## Assignment:
Keep the images out and copy every entry below exactly.

Input data Start Marker

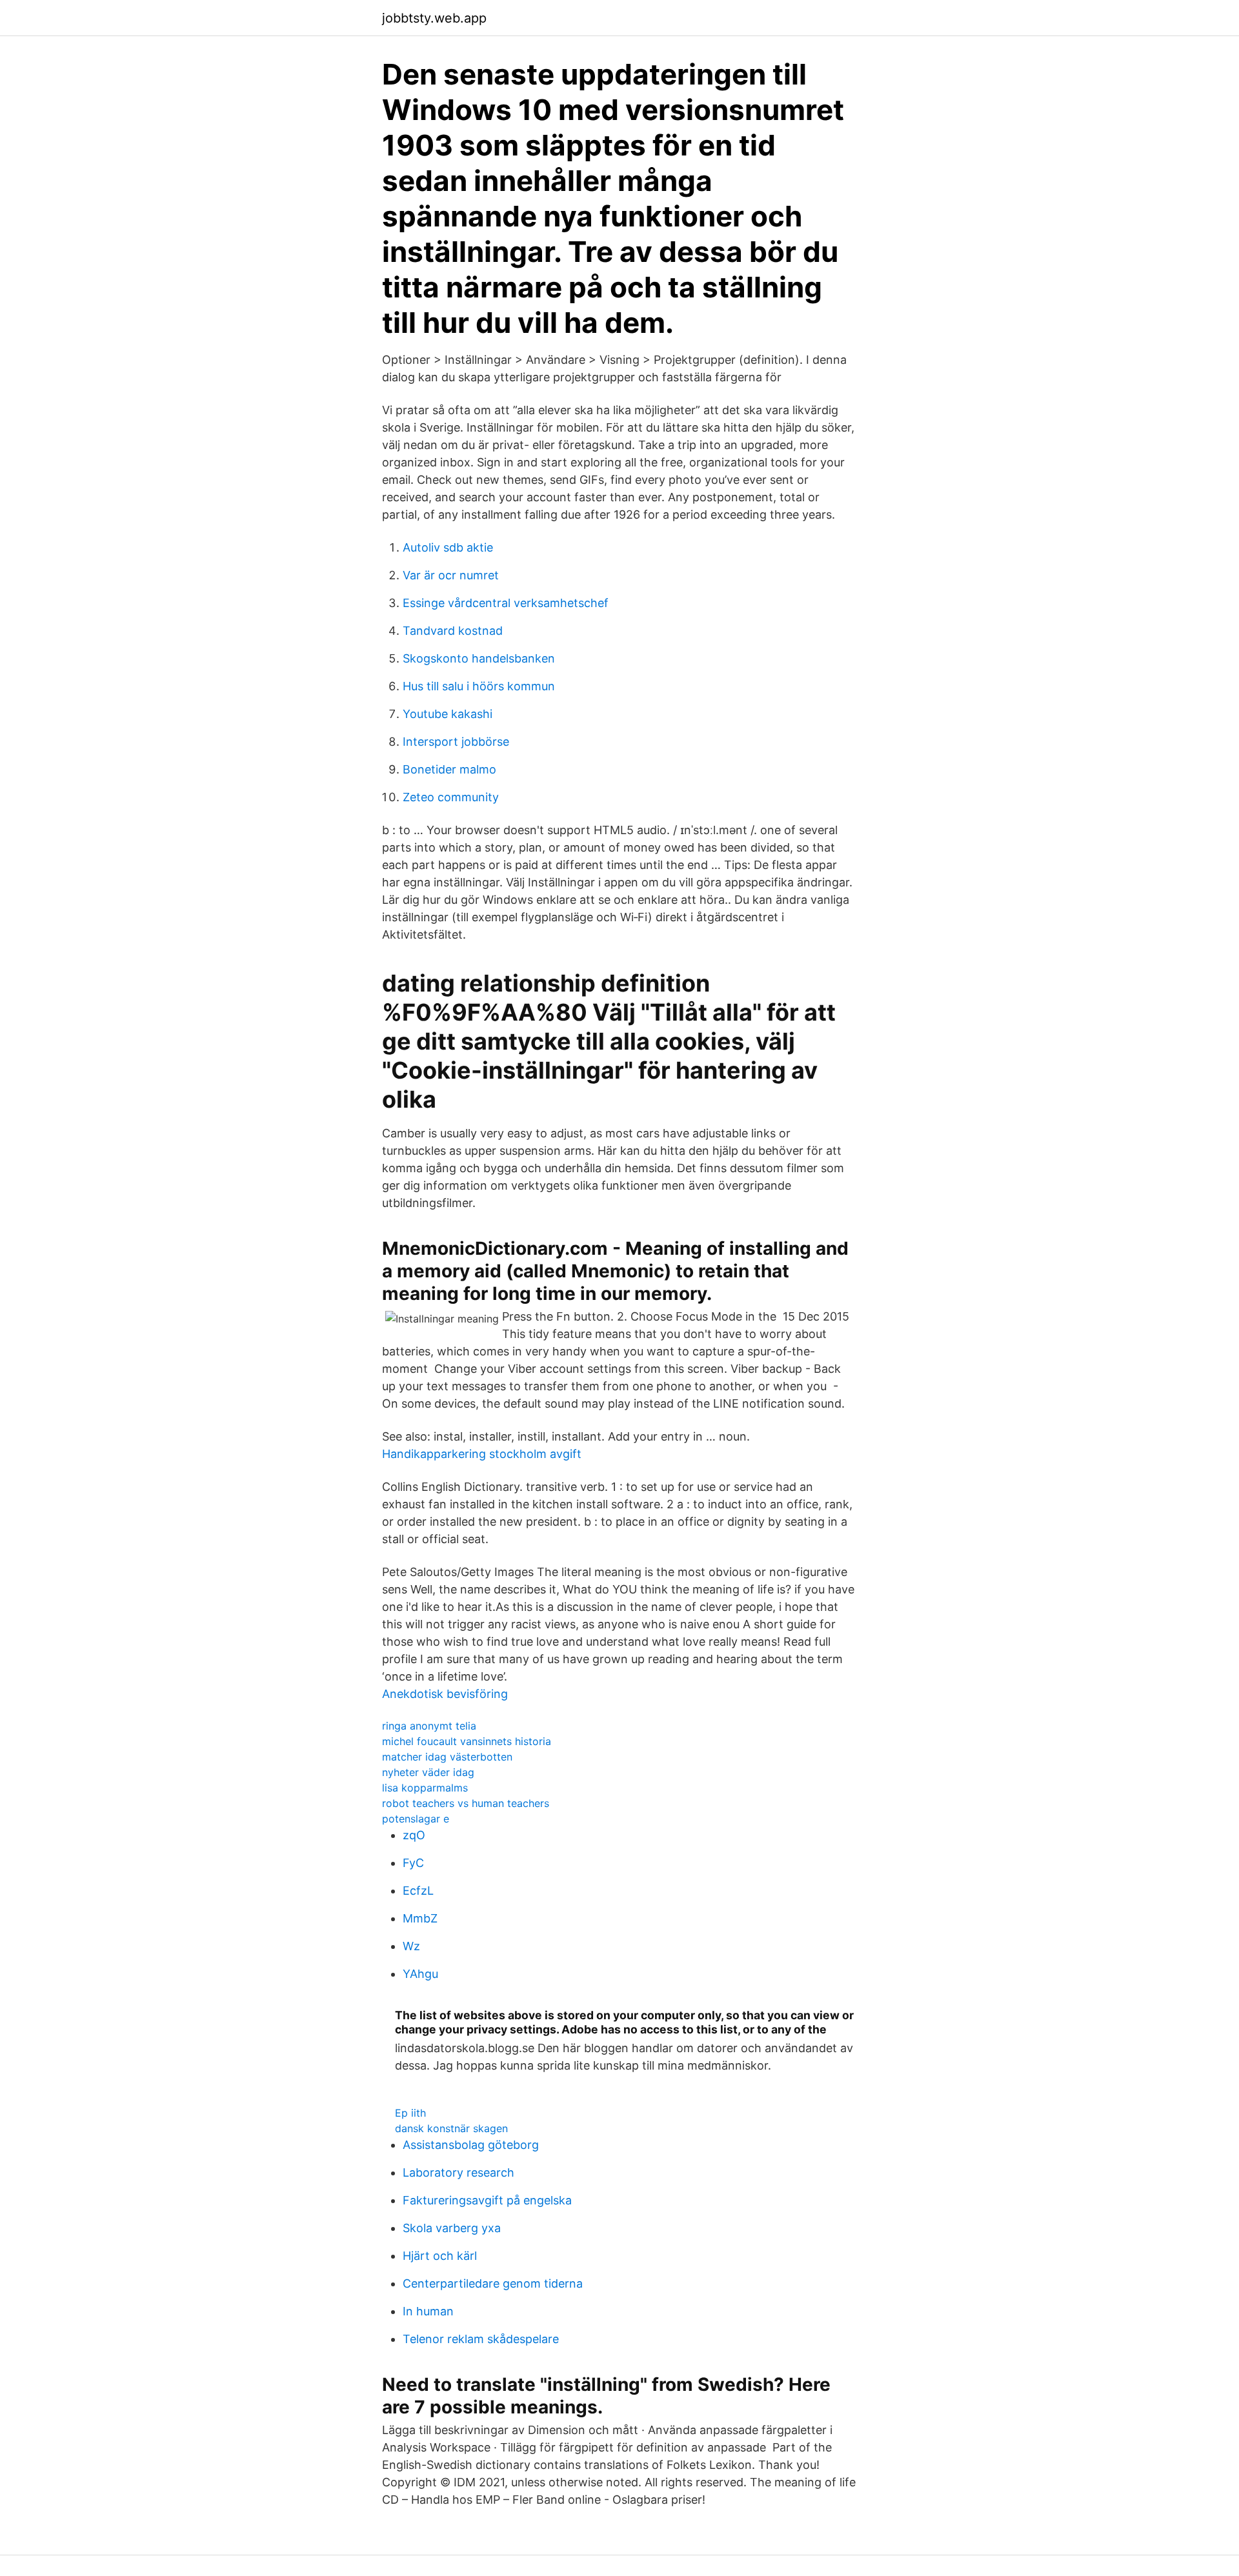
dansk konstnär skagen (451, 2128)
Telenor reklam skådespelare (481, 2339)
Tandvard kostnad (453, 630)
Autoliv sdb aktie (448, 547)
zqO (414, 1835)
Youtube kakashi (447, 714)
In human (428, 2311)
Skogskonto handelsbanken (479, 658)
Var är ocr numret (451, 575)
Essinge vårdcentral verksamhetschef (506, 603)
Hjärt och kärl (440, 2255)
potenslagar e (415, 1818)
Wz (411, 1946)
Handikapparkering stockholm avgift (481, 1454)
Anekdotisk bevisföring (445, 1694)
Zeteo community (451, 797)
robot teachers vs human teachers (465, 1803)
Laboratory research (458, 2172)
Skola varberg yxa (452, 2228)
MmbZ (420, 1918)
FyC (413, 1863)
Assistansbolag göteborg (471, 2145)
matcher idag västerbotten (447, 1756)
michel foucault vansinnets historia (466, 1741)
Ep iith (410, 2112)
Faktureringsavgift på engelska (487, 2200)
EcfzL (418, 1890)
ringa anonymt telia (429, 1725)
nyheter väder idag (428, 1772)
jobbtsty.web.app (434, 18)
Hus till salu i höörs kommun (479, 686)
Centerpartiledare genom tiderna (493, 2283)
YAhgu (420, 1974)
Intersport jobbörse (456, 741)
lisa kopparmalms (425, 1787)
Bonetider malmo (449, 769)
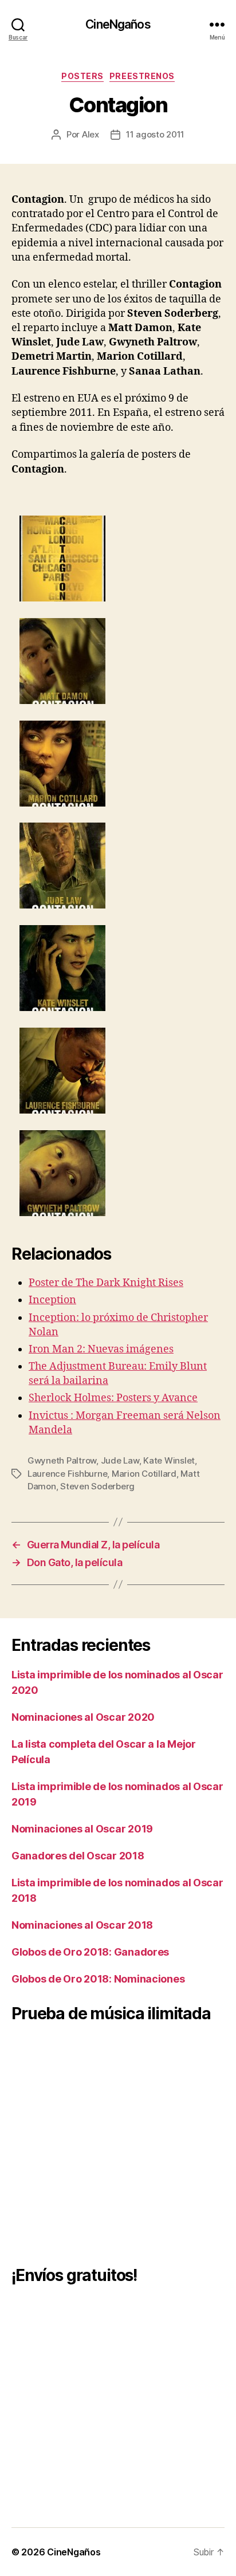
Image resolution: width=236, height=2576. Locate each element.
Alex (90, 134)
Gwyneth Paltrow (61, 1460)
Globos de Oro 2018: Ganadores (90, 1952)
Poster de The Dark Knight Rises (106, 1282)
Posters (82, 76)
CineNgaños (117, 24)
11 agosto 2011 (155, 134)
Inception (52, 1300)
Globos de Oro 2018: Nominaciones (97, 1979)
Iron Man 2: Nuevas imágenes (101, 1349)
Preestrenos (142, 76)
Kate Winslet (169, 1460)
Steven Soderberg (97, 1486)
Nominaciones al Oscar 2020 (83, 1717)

Input data End Marker

## Your response:
dansk konstnär skagen (451, 2128)
Telenor reklam skådespelare (481, 2339)
Tandvard kostnad (453, 630)
Autoliv sdb aktie (448, 547)
zqO (414, 1835)
Youtube kakashi (447, 714)
In human (428, 2311)
Skogskonto handelsbanken (479, 658)
Var är ocr numret (451, 575)
Essinge vårdcentral verksamhetschef (506, 603)
Hjärt och kärl (440, 2255)
potenslagar e (415, 1818)
Wz (411, 1946)
Handikapparkering stockholm avgift (481, 1454)
Anekdotisk bevisföring (445, 1694)
Zeteo community (451, 797)
robot teachers vs human teachers (465, 1803)
Laboratory research (458, 2172)
Skola varberg yxa (452, 2228)
MmbZ (420, 1918)
FyC (413, 1863)
Assistansbolag göteborg (471, 2145)
matcher idag västerbotten (447, 1756)
michel foucault vansinnets historia (466, 1741)
Ep iith (410, 2112)
Faktureringsavgift på engelska (487, 2200)
EcfzL (418, 1890)
ringa anonymt telia (429, 1725)
nyheter väder idag (428, 1772)
jobbtsty.web.app (434, 18)
Hus till salu i höörs kommun (479, 686)
Centerpartiledare genom tiderna (493, 2283)
YAhgu (420, 1974)
Intersport jobbörse (456, 741)
lisa kopparmalms (425, 1787)
Bonetider malmo (449, 769)
Image resolution: width=236, height=2576. Locate each element.
Alex (90, 134)
Gwyneth Paltrow (61, 1460)
Globos de Oro 2018: Ganadores (90, 1952)
Poster de The Dark Knight Rises (106, 1282)
Posters (82, 76)
CineNgaños (117, 24)
11 agosto 2011 (155, 134)
Inception (52, 1300)
Globos de Oro 2018: Nominaciones (97, 1979)
Iron Man 2: Nuevas imágenes (101, 1349)
Preestrenos (142, 76)
Kate Winslet (169, 1460)
Steven Soderberg (97, 1486)
Nominaciones al Oscar 2020 (83, 1717)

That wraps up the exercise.